Il continuo aumento dei femminicidi in Italia è una piaga sconcertante. Stando a degli studi statistici fatti dalle maggiori agenzie in materia, una tra le parole più pronunciate negli ultimi 5 anni è femminicidio. Non si hanno ragioni specifiche su tale evento, neanche i più esperti esperti psicologi e criminologi riescono a fornirci delle risposte. Solo nel 2022 le donne uccise in Italia sono state 120.
Sono tantissimi i casi di donne ammazzate dai loro mariti, compagni, amanti, già segnalati mediante denuncia alle forze dell’ordine; siamo sicuri quindi che il sistema di tutela funzioni adeguatamente? Non volendo mancare di rispetto a nessuna delle altre vittime, prendiamo in analisi l’episodio di Alessandra Matteuzzi, 57enne uccisa il 23 agosto scorso a Bologna a colpi di martello dall’ex fidanzato, il 27enne Giovanni Padovano modello e calciatore dilettante, oggi in carcere con l’accusa di omicidio premeditato e aggravato. La donna aveva già denunciato per stalking e molestie il suo ex compagno, reo di aver commesso numerosi atti persecutori, come: staccare la luce dell’appartamento, farsi trovare sotto casa e danneggiare l’automobile.
E’ necessario arrivare alla tragedia per fermare l’ira e la rabbia di chi non accetta la fine di una relazione? L’inasprimento delle pene certamente potrebbe essere un viatico importante, ma come si suol dire, prevenire è meglio che curare. Tanti sono gli episodi, come quello che vede coinvolta Alessandra, dove le autorità sono già a conoscenza delle molestie subite, perché non intervenire subito? o magari attivare un servizio di sorveglianza per chi denuncia? Ad oggi sono e resteranno degli interrogativi, ma sicuramente dei correttivi andranno presi.

■ **DATI REGISTRATI**

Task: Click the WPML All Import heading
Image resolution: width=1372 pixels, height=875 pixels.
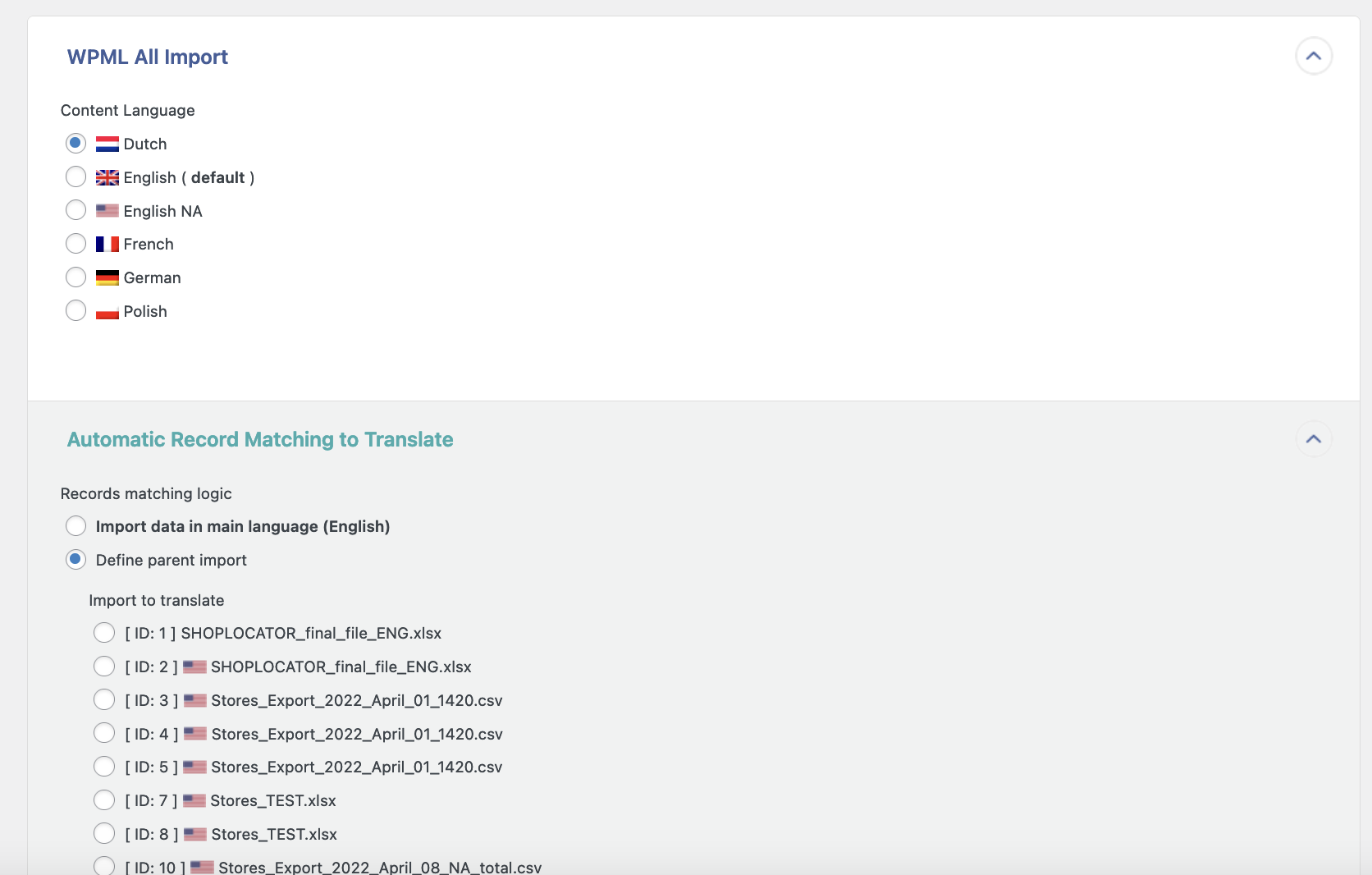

■ **SERIE DI ESERCIZI**
**1)** Rispondi a queste domande sul testo sui femminicidi:
(a) Quante donne sono state uccise in Italia nel 2022?
(b) Con che cosa è stata uccisa Alessandra Matteuzzi?
(c) Per quali reati la donna aveva denunciato l'ex compagno?
**2)** Per favore, prosegui il testo sui femminicidi a partire dalla sua ultima frase.

■ **SOLUZIONI DELL'ESERCIZIO**
**1)**
(a) 120.
(b) A colpi di martello.
(c) Per stalking e molestie.

**2)**
Il neologismo femminicidio, termine che indica appunto l’uccisione di una donna da parte di un uomo, per l’ordinamento penale italiano non è previsto né come fattispecie di reato né come aggravante. Nel 2013, con l’introduzione di norme contro la violenza di genere, per la prima volta tale parola ha fatto la sua comparsa in un disegno di legge. Il fatto che tale disegno legislativo si estenda a fattispecie e casistiche penali tra loro molto diverse ha dato vita a numerose critiche sul concetto di femminicidio e sulla sua applicazione.
Le statistiche ci dicono che gli uomini sono generalmente uccisi da uno sconosciuto, con una percentuale al di sopra del 90% del suo stesso sesso, con percentuali che oscillano dall’84,8% del 2005 fino al 60,6% dato relativo al 2020. Rarissimamente invece da parte di un parente o conoscente, dove il dato scende notevolmente. Per le donne invece è il contrario: la maggior parte di loro viene uccisa dal partner o dall’ex compagno, con percentuali che vanno dal 41% (2005) al 57,8% (2020), più raramente da un altro parente, mentre gli omicidi commessi per mano di una persona sconosciuta sono scesi notevolmente dal 34% (2005) al 6% (2020).
Altri dati statistici ci dicono invece che la pandemia di covid-19 e la “reclusione forzata” causa lockdown, ha visto diminuire gli omicidi generici ed aumentare esponenzialmente i femminicidi. Il Primo Presidente della corte di Cassazione, il Dott. Piero Curzio ha fatto notare che nel 2021 ci sono stati 295 omicidi, di cui 102 donne rimaste uccise in ambito affettivo/familiare. In particolare ben 70 ammazzate del compagno o ex partner. Dati sconcertanti che ancora di più gridano giustizia e pene severe per le vittime innocenti di tanta violenza e ferocia.
Da una ricerca invece svolta nel 2022 è emerso che la settimana successiva ad uno o più femminicidi le donne sono più decise e determinate nel chiedere aiuto al 1522. Questi dati mostrano chiaramente che il grande impatto mediatico su tale increscioso fenomeno aumenta la disponibilità delle donne vittime di violenza a chiedere aiuto. Con l’auspicio che tale aiuto degli organi preposti arrivi in tempo, senza vederci costretti a scrivere dell’ennesima vittima, rendendo anche giustizia ed onore a chi tale aiuto, pur manifestando il bisogno denunciando chi rendeva invivibile la loro vita, non l’ha avuto.